**Excerpt to read**
——————

English Poet (1830 – 1894)
Tuesday, December 16, 2008
I’ve spent considerable time sipping tea and staring out the window at the delightful gift of a wintry dressing of the finest ermine-like snow.
The heaviness portends of portly snowmen, round and full-girthed with the sticky wet snow. Alas, that same boon to those prone to snow frolicking has proven injurious to a few of my more delicate trees. A flowering plum has keeled and snapped all lower branches from the weight collected amongst the lingering leaves steadfastly clinging beyond the normal dates for her deciduous dance. Likewise, a healthy dogwood adorned thickly with finger-like branches has gathered snow in great handfuls like snowballs and taxed her arm ‘til it gave way. My left hand brandished broom and rode to the rescue of many a rose and more bearing down under the heavy gift from the snow queen. Judicious pruning and careful cutting should combine with future springtime spurts of growth to yield a new bit of character to these prominent players in my landscape games.

——————

**Exercise tasks**
**a.** Pull the stretch of the snowfall passage that begins at "Tuesday, December 16, 2008" and stops after "finest ermine-like snow.", copying it word for word.
**b.** According to the snowfall passage, what happened to the flowering plum?

——————

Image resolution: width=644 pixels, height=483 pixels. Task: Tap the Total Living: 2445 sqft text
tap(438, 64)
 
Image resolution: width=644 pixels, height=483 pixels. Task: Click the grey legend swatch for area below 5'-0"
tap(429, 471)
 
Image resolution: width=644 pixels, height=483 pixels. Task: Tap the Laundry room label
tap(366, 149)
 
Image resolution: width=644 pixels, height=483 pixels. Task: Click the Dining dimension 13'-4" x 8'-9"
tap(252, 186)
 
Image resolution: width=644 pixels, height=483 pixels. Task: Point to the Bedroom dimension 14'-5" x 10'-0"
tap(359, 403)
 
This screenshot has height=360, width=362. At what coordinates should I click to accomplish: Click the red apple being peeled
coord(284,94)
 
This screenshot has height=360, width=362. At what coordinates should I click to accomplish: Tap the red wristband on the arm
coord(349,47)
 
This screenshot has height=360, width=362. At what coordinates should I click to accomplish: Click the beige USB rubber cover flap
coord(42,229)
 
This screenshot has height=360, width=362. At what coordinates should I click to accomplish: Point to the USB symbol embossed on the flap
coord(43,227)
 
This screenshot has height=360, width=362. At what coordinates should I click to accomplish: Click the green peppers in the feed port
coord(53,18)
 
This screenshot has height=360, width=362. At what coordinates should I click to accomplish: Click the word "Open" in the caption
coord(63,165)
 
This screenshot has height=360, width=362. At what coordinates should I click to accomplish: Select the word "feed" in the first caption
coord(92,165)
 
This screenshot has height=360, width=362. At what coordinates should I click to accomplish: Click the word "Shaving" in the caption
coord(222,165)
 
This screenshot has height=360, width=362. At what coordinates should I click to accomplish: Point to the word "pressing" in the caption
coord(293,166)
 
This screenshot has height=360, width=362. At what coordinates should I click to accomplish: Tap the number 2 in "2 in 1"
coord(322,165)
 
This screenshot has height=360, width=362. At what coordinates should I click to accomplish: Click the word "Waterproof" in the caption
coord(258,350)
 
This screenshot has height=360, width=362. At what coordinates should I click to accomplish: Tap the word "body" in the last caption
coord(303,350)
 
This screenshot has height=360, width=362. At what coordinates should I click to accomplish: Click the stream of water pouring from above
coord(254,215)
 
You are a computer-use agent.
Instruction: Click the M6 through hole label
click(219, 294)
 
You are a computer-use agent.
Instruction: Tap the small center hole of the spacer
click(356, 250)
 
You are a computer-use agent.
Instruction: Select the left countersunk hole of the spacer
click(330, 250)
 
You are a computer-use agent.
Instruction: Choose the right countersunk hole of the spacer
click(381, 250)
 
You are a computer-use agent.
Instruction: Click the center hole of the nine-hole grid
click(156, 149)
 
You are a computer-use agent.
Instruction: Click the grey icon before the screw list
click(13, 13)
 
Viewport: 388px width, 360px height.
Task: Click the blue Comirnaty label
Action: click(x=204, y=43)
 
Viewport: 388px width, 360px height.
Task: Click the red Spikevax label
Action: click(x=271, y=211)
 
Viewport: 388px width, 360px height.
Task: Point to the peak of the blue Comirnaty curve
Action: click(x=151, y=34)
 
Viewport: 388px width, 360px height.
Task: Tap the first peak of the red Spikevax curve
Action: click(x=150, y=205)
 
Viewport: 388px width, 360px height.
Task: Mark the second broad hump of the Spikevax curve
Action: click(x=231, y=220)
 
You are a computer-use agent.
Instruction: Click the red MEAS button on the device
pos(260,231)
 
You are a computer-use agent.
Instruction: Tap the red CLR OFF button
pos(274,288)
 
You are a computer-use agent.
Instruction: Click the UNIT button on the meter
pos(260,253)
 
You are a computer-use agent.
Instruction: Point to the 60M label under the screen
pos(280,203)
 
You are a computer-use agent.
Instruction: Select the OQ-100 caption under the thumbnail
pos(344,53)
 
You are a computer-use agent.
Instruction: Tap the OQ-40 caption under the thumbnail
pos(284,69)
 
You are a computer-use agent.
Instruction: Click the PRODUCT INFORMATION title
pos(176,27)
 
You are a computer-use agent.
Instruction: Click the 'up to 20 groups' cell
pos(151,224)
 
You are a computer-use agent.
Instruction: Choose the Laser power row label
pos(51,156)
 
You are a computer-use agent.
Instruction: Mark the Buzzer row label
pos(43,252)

——————

**Answers below**
**a.**
Tuesday, December 16, 2008
I’ve spent considerable time sipping tea and staring out the window at the delightful gift of a wintry dressing of the finest ermine-like snow.

**b.** It keeled over and snapped all its lower branches from the weight of snow collected among its lingering leaves.